Bernal first gained notice in Alejandro González Iñárritu's
Amores Perros (2000). With his hilarious, sensitive portrait of a horny, idealistic Mexican teen in Alfonso Cuarón's
Y Tu Mama Tambien (2001), he gained an international audience. Now he has two new projects that promise to send him soaring to the dangerous land of super stardom. He is currently hitting the red carpet at Cannes to promote
Babel, Iñárritu's latest film, which takes place on four continents and features a high profile cast that includes Brad Pitt and Cate Blanchett. "The most beautiful woman on the planet," Bernal swooned about Blachett, seemingly unaware of the effect that he tends to have on others. "And I mean the
planet." He is also starring in Michel Gondry's
The Science of Sleep, a huge hit at this year's Sundance Film Festival that is scheduled to open later this year.
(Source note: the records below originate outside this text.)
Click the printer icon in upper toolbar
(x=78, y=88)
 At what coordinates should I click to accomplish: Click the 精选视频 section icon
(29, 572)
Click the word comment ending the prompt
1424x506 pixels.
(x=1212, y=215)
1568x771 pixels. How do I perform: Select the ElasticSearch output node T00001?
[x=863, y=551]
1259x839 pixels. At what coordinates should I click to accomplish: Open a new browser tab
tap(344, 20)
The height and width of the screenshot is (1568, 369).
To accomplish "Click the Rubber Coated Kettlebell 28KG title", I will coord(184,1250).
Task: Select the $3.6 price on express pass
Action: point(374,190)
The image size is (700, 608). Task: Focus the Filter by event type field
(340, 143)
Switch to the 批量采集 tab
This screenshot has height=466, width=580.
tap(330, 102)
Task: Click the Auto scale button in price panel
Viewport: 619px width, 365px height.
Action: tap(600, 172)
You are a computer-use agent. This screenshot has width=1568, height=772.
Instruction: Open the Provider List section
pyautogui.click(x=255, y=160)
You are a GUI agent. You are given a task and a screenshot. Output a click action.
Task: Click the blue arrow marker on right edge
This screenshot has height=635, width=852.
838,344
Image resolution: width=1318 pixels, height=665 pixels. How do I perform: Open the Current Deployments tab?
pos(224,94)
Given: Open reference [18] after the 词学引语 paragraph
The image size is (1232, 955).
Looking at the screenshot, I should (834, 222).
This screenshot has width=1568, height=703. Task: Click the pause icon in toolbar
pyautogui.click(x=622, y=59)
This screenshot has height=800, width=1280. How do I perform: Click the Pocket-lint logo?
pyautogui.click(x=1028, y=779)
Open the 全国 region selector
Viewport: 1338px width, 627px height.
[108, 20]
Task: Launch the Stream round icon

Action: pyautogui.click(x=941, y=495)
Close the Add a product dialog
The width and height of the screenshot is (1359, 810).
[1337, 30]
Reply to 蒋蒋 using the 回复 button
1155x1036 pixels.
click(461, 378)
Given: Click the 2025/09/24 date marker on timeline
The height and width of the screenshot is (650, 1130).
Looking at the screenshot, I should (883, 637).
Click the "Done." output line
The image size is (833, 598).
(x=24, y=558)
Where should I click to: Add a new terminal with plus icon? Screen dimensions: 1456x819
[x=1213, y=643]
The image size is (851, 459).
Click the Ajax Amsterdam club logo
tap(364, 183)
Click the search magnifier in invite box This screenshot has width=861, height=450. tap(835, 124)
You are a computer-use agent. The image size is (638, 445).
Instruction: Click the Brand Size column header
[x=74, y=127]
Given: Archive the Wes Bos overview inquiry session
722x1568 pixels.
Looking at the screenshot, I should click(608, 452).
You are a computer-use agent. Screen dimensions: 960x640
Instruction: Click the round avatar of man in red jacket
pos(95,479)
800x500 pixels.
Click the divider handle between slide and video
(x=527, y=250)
Gael Garcia Bernal and Pell James in a scene from The King
Gael Garcia Bernal's upcoming projects are so hot, in fact, that it would be easy to overlook the tense little independent film that opened last week to critical acclaim.
The King, directed by documentary filmmaker James Marsh (
Wisconsin Death Trip) and based on a script co-written by Marsh and Oscar-nominee Milo Addica (
Monster's Ball), deserves a large audience. In his first role in English, Bernal's lead performance as Elvis, recently discharged from the Navy and in search of the father he has never met, is utterly disarming.
Elvis is a complicated character, inscrutable from the film's beginning to the end. On the surface, Elvis seems almost simple: handsome, happy, and easygoing. He has no trouble locating his father in Corpus Christi, Texas. Played by William Hurt sporting a marvelous, handlebar mustache, David Sandow is a born-again preacher with a thriving church, complete with a flashing neon sign out front. He has a happy life: a wife (Laura Harring) and two perfect teenage children, Paul (Paul Dano) and a Malerie (Pell James.)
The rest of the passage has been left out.